E per quanto riguarda le famiglie?

Sondos Falfala è stata arrestata durante una protesta a Latakia nel 2011. Aveva allora 39 anni, ed era incinta del suo secondo figlio al momento dell’arresto. Ha partorito in prigione. Falfala è stata trasferita in diverse sezioni della sicurezza nel corso della sua detenzione, durata circa un anno. Sua madre ha pagato 45.000 $ per liberarla. Ma una volta fuori, non ha ricevuto l’accoglienza sperata: «Mio marito non voleva più vedermi. Ci siamo separati» ha raccontato Falfala a SyriaUntold, «Ho lasciato la città perché temevo un secondo arresto, e non ho più rivisto mia madre e mio padre fino alla loro morte. Ma la cosa peggiore è che mia figlia di 2 anni non si ricordava di me. Era uno strazio cercare di convincerla che ero la sua mamma».

Per questa inchiesta abbiamo parlato a giovani mogli che hanno perso il marito, genitori che aspettavano il rilascio dei loro figli, giovani uomini e donne che erano ancora bambini quando i loro genitori sono stati arrestati. L’impatto sociale e psicologico che comporta la perdita di un proprio caro è qualcosa d’impossibile da quantificare. Ciascun detenuto o disperso rappresenta una ferita inguaribile finché la persona non ritorna.

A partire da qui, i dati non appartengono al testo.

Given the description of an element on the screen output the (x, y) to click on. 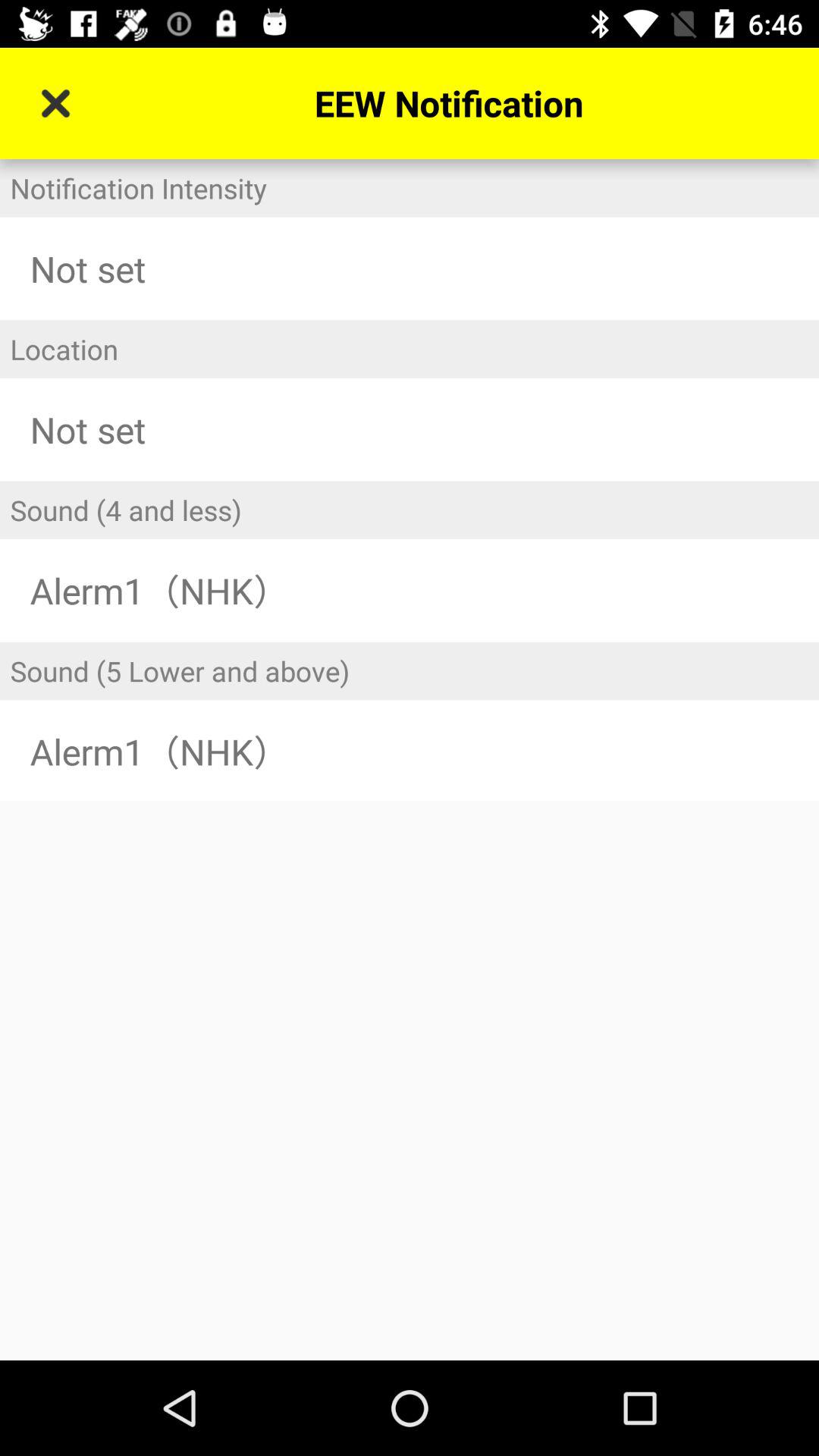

Una delle famiglie intervistate ci ha raccontato che nonostante la figlia di 5 anni non abbia mai incontrato suo padre – arrestato prima che nascesse – teneva nascosta da qualche parte una caramella per lui, in caso fosse tornato l’indomani.

È invece più facile valutare l’impatto economico di questo sistema di arresti di massa e sparizioni, dal momento che ogni persona arrestata lascia dietro di sé un vuoto per il ruolo economico che ricopriva nella famiglia. Dei cento casi studiati, settantacinque erano sposati e avevano dei familiari di cui occuparsi e da sfamare. Sessantacinque avevano tra i 20 e 40 anni, la fascia d’età più produttiva. Quarantacinque di loro avevano fatto degli studi universitari, frutto di anni d’investimento da parte delle famiglie per la loro educazione. Oltre agli effetti dovuti alla perdita di un sostegno economico, il denaro speso per tentare di salvare i propri parenti dalle prigioni siriane ha trascinato circa la metà delle famiglie intervistate in situazione di estrema povertà. Per far fronte alle spese hanno dovuto prosciugare tutti i loro risparmi, vendere proprietà e indebitarsi.

Dei cento casi, il regime ne ha rilasciati quarantuno, inclusi quelli liberati su cauzione e quelli che hanno scontato una pena. Nessuno è stato assolto. Tre quarti delle persone uscite di prigione hanno raccontato a SyriaUntold di avere lasciato la Siria portandosi dietro dal periodo della detenzione ferite psicologiche e fisiche molto profonde. In altri cinquanta casi, le famiglie non hanno più avuto alcuna notizia dei loro cari.

«Per il regime, si tratta di un traffico con il quale alimenta le sue istituzioni di sicurezza e giudiziarie, non gli pone perciò alcun problema», ha spiegato a SyriaUntold un ex-detenuto di Aleppo, che ha pagato 20.000 $ per essere rilasciato dopo sei anni di detenzione, «se il regime dovesse liberare cento persone oggi, domani ne arresterebbe altre duecento, e così il ciclo ricomincia ancora e ancora». Chi potrà mai spezzarlo?